仕方なく布団に入ることになるが、胃が重たくて寝つけない。一時間くらいじたばたしてようやく眠れたら、朝、今度はなかなか起きられない。体が休まっていないから、たくさん寝てもすっきりしないのだ。
起きたら起きたで、胃もたれしていて元気が出ない。もう、踏んだり蹴ったりだ。
お腹がいつまでも空かないので、何も食べられない。夕方の四時を過ぎてようやく玄米ご飯を茶碗に一杯と、味噌汁をお椀に半分飲む。前日に精一杯膨らませた胃は、中身は少ないのに拡張したままだ。これは、引き締めないといけない。
その一食以降、何も食べない決意をする。食べた量が少ないから、八時になる頃にはだいぶ空腹を感じてきた。一夜にして過食に慣れた体が、様々な煩悩を発してくる。昨日はあれだけ食べたじゃんよ、今日も食べさせてよ。イカの生姜醤油焼きとか~ポン鱈とか食べたいなあ~。

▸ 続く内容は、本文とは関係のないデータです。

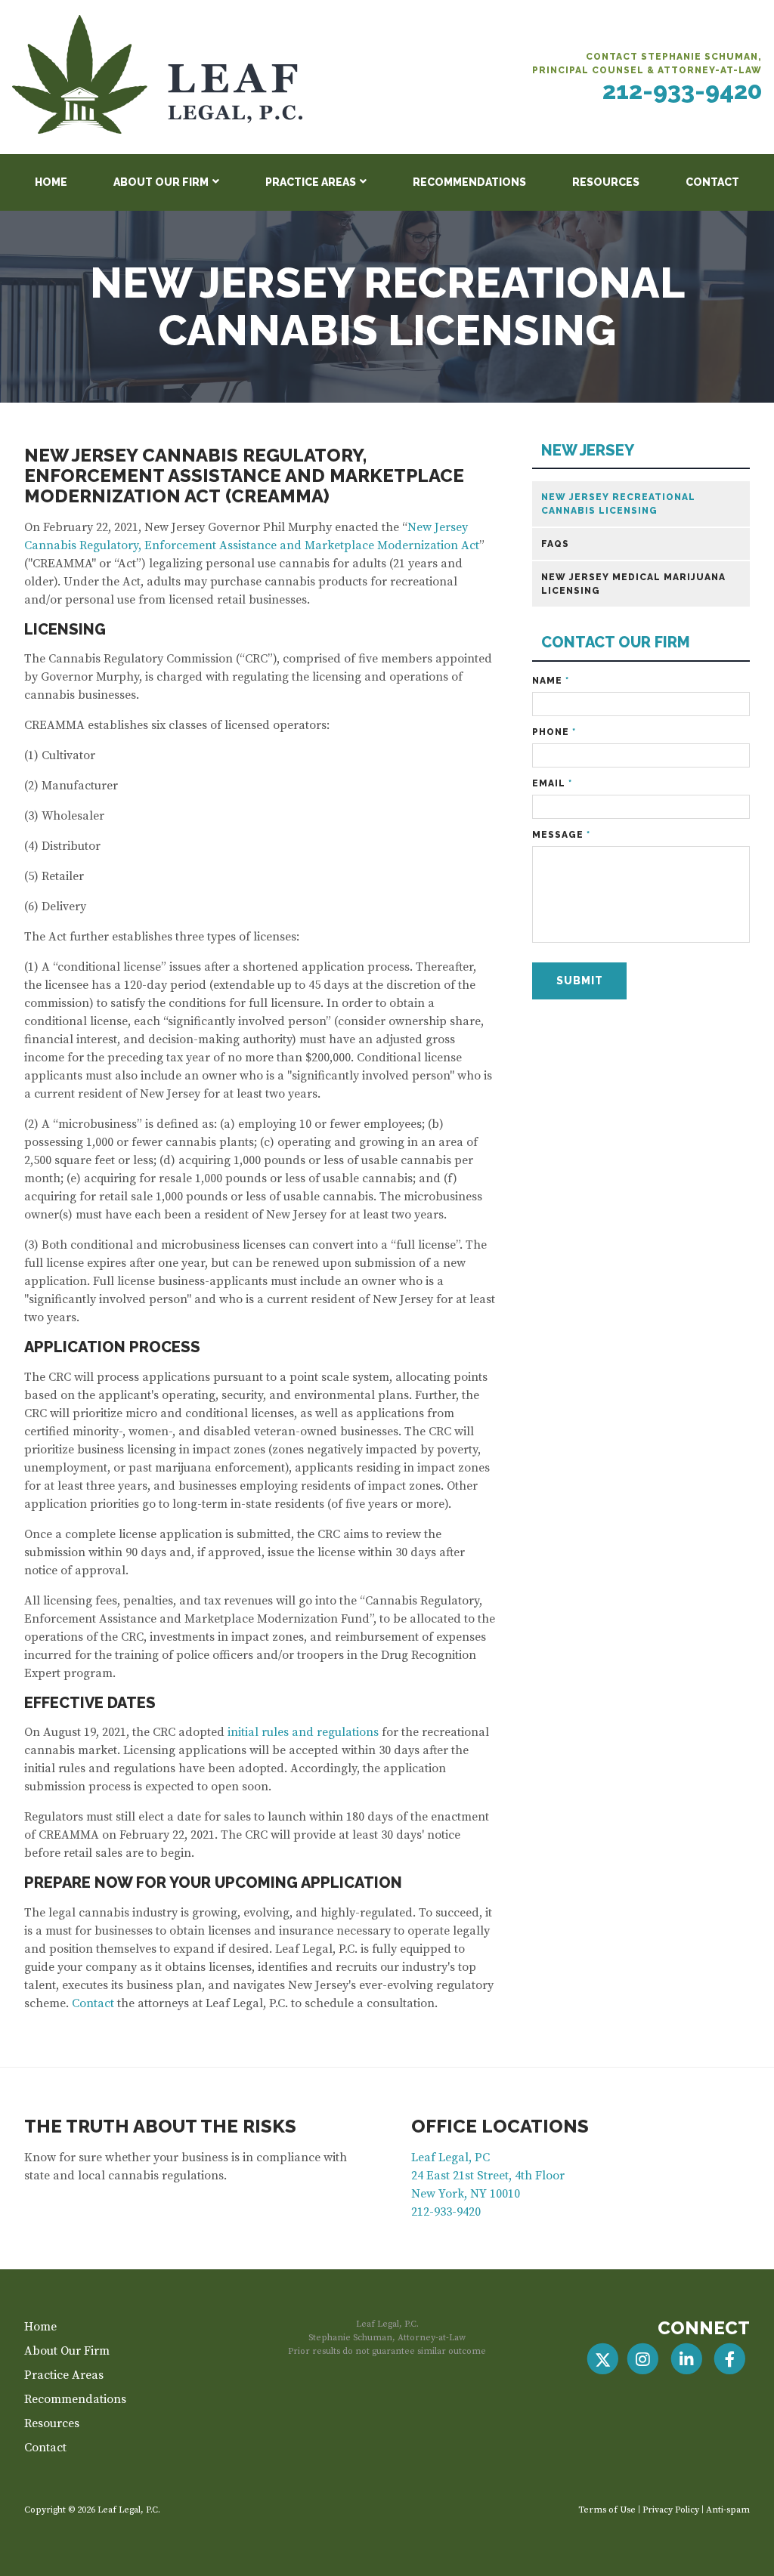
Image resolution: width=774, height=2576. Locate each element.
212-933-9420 (682, 90)
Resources (605, 182)
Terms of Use (607, 2510)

ああ、肉体がわがままを言う。甘やかしたツケだ。私は肉体に答える。絶対食べないからね。食べたら元の木阿弥だ。こうるさい肉体の欲望め、今、空腹というムチによって打ち据えてくれる!
空腹感はピークに達し、食べるのを我慢するのが本格的に辛く感じられる。ああ、こんな苦労をするなら、最初から腹八分目で終わらせておけば良かったんだよ。度が過ぎるほど食べたから、度が過ぎるほど食べるのを我慢しなきゃいけなくなるんだよ。
空きっ腹を抱えたまま風呂に入ってしまうと、憑き物が落ちたように精神的にストンと楽になった。限界を超えて、平穏な境地に入ったようだった。
その日の夜はすぐ眠りに落ちた。翌朝、すっきりと早起きできた。やる気に満ち、体力もあふれている。なんだこの違いは! 空腹で眠ると、こんなに幸せな翌日が待っているのか!
過食の度合いが前代未聞にひどすぎたせいで、空腹による幸福にはたと気づかされたのだった。
夜遅く、お腹が空いたと思ってちょこちょこ食べるのは楽しい。我慢した方が良いという理性は、「ちょっとくらいいいか」という欲望に負けてしまいがちだ。ここをこらえるのには少し力がいる。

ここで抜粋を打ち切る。